» **Work required**
Please copy, exactly as they appear below, the lines from the one containing "Image resolution: width=165" through the one containing "마이클 페냐's photo".

[Stored data entries]
------------------------------

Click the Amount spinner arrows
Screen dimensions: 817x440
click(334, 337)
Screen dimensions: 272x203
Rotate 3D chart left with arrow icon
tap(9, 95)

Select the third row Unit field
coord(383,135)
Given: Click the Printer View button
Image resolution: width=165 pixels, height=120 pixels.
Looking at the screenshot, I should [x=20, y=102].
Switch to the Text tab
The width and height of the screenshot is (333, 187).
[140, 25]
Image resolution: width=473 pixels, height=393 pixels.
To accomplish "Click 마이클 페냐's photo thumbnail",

------------------------------

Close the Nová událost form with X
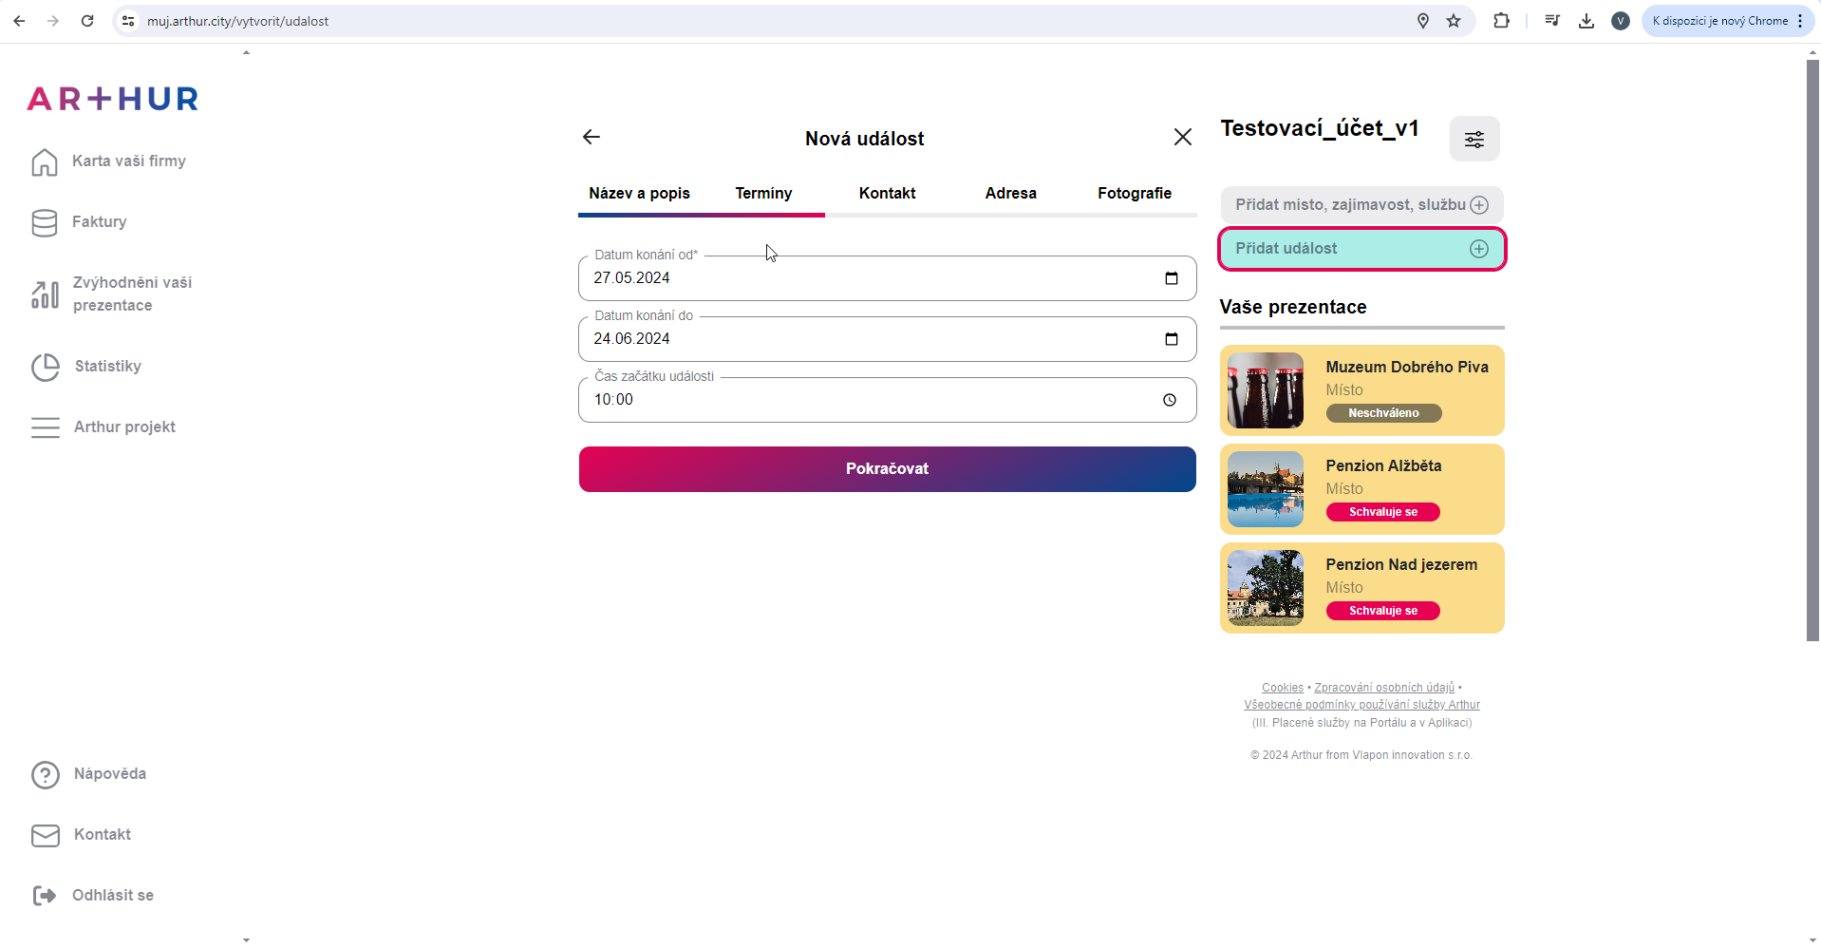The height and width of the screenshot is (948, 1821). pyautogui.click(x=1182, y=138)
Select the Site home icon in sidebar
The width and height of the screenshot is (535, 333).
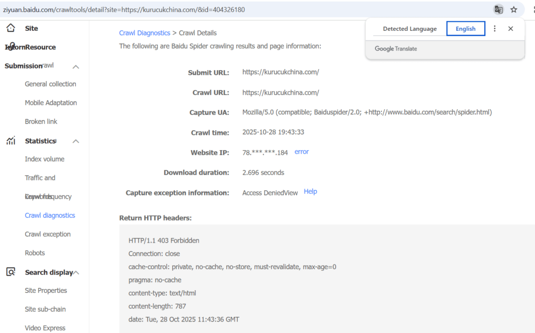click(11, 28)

------------------------------

» **Expected answer**
Image resolution: width=165 pixels, height=120 pixels.
Looking at the screenshot, I should [x=20, y=102].
Switch to the Text tab
The width and height of the screenshot is (333, 187).
[140, 25]
Image resolution: width=473 pixels, height=393 pixels.
To accomplish "Click 마이클 페냐's photo thumbnail",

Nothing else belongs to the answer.